=== Task to carry out ===
Your job is to copy every record exactly.

=== Material for this task ===
******

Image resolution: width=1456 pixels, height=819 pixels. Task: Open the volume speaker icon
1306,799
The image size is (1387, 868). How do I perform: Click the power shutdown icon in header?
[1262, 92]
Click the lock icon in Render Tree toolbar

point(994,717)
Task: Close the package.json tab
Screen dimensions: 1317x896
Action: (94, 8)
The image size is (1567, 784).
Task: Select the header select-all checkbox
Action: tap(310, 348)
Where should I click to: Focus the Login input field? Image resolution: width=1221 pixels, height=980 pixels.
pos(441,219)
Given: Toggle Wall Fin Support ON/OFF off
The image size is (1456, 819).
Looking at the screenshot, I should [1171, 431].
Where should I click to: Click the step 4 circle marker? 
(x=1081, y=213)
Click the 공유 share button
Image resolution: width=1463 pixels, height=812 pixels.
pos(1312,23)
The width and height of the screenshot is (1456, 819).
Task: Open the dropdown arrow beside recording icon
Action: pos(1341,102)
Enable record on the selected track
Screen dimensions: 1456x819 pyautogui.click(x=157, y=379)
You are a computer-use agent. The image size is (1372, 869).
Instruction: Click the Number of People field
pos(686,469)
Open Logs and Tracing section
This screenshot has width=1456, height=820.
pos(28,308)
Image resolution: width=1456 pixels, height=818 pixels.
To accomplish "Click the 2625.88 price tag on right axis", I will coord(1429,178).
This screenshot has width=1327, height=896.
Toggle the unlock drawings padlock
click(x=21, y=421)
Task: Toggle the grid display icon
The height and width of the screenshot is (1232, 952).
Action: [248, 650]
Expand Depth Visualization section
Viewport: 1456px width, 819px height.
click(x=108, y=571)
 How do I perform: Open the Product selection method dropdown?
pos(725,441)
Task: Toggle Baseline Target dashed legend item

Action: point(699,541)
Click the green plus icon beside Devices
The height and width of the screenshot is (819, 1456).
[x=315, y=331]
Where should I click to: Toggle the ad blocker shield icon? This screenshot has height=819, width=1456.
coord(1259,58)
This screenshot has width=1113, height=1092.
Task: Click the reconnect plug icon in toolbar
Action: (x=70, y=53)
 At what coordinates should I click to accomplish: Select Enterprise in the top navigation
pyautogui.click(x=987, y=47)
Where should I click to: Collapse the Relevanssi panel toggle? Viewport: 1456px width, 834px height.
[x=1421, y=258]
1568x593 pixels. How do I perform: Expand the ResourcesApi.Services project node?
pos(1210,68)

******

=== Exercise result ===
Image resolution: width=1456 pixels, height=819 pixels. Task: Open the volume speaker icon
1306,799
The image size is (1387, 868). How do I perform: Click the power shutdown icon in header?
[1262, 92]
Click the lock icon in Render Tree toolbar

point(994,717)
Task: Close the package.json tab
Screen dimensions: 1317x896
Action: (94, 8)
The image size is (1567, 784).
Task: Select the header select-all checkbox
Action: tap(310, 348)
Where should I click to: Focus the Login input field? Image resolution: width=1221 pixels, height=980 pixels.
pos(441,219)
Given: Toggle Wall Fin Support ON/OFF off
The image size is (1456, 819).
Looking at the screenshot, I should [1171, 431].
Where should I click to: Click the step 4 circle marker? 
(x=1081, y=213)
Click the 공유 share button
Image resolution: width=1463 pixels, height=812 pixels.
pos(1312,23)
The width and height of the screenshot is (1456, 819).
Task: Open the dropdown arrow beside recording icon
Action: pos(1341,102)
Enable record on the selected track
Screen dimensions: 1456x819 pyautogui.click(x=157, y=379)
You are a computer-use agent. The image size is (1372, 869).
Instruction: Click the Number of People field
pos(686,469)
Open Logs and Tracing section
This screenshot has width=1456, height=820.
pos(28,308)
Image resolution: width=1456 pixels, height=818 pixels.
To accomplish "Click the 2625.88 price tag on right axis", I will coord(1429,178).
This screenshot has width=1327, height=896.
Toggle the unlock drawings padlock
click(x=21, y=421)
Task: Toggle the grid display icon
The height and width of the screenshot is (1232, 952).
Action: [248, 650]
Expand Depth Visualization section
Viewport: 1456px width, 819px height.
click(x=108, y=571)
 How do I perform: Open the Product selection method dropdown?
pos(725,441)
Task: Toggle Baseline Target dashed legend item

Action: point(699,541)
Click the green plus icon beside Devices
The height and width of the screenshot is (819, 1456).
[x=315, y=331]
Where should I click to: Toggle the ad blocker shield icon? This screenshot has height=819, width=1456.
coord(1259,58)
This screenshot has width=1113, height=1092.
Task: Click the reconnect plug icon in toolbar
Action: (x=70, y=53)
 At what coordinates should I click to accomplish: Select Enterprise in the top navigation
pyautogui.click(x=987, y=47)
Where should I click to: Collapse the Relevanssi panel toggle? Viewport: 1456px width, 834px height.
[x=1421, y=258]
1568x593 pixels. How do I perform: Expand the ResourcesApi.Services project node?
pos(1210,68)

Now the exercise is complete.